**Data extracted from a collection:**
== == ==

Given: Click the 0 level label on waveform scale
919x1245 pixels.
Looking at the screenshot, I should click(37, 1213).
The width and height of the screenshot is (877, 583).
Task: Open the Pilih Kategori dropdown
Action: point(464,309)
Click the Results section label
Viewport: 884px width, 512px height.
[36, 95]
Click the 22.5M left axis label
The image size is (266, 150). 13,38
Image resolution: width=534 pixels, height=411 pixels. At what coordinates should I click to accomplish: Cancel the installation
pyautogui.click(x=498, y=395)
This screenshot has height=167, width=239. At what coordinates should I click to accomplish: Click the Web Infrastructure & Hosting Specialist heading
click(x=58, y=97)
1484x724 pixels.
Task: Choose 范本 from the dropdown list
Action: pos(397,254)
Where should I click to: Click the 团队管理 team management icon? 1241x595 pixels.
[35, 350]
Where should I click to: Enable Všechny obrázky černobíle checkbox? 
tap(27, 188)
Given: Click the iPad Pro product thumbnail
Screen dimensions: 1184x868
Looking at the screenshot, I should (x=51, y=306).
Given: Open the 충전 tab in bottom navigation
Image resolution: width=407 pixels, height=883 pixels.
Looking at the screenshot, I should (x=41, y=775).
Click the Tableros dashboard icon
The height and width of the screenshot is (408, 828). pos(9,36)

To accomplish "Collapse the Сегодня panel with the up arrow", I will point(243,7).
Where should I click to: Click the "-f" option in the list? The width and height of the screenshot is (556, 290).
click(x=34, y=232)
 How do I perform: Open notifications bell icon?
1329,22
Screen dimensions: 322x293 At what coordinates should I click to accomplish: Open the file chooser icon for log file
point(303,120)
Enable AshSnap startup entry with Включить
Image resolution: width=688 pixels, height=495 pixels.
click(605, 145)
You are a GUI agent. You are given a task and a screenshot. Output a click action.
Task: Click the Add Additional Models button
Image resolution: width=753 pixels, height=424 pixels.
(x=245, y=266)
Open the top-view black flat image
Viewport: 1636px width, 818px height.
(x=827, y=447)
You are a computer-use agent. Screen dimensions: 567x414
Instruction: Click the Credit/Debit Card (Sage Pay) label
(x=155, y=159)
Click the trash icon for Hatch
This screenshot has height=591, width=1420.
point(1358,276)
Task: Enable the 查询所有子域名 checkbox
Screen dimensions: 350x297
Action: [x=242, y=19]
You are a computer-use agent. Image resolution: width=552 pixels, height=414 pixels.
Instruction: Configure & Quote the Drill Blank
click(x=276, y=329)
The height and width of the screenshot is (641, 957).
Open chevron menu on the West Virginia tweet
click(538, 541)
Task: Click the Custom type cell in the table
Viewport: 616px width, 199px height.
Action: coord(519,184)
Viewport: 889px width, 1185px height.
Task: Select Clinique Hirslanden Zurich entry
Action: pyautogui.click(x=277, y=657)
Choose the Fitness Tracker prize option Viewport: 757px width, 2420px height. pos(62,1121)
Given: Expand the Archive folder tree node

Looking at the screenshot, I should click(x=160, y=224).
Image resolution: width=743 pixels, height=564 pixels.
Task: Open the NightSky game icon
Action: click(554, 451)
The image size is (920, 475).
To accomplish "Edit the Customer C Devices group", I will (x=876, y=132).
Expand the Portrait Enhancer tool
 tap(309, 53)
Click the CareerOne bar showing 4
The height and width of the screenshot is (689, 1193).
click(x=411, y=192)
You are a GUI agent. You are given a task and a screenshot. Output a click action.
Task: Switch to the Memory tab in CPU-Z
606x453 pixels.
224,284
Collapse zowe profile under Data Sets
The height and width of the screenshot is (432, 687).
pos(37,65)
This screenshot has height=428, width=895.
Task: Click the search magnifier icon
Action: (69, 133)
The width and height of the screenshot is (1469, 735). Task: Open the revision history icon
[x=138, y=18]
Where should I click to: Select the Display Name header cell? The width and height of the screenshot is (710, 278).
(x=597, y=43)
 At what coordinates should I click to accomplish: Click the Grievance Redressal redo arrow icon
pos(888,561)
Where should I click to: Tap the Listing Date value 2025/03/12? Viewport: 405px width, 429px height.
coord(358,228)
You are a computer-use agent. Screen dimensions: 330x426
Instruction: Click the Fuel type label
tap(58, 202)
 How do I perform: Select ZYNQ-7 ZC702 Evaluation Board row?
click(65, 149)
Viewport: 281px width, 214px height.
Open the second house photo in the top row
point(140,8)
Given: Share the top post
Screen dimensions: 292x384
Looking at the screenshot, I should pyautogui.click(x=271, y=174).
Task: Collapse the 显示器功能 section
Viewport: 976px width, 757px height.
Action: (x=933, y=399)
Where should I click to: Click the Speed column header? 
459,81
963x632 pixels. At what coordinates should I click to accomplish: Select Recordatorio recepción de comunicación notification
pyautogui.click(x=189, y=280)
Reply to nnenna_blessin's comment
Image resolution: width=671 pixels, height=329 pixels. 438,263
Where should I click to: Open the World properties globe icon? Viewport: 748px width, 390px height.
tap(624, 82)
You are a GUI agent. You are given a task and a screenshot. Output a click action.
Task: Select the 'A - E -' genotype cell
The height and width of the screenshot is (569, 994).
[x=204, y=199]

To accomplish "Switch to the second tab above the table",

== == ==

**ASSIGNMENT:** Match on "will": copy every line in the records that has it.

**ANSWER TO THE EXERCISE:**
To accomplish "Collapse the Сегодня panel with the up arrow", I will point(243,7).
To accomplish "Edit the Customer C Devices group", I will (x=876, y=132).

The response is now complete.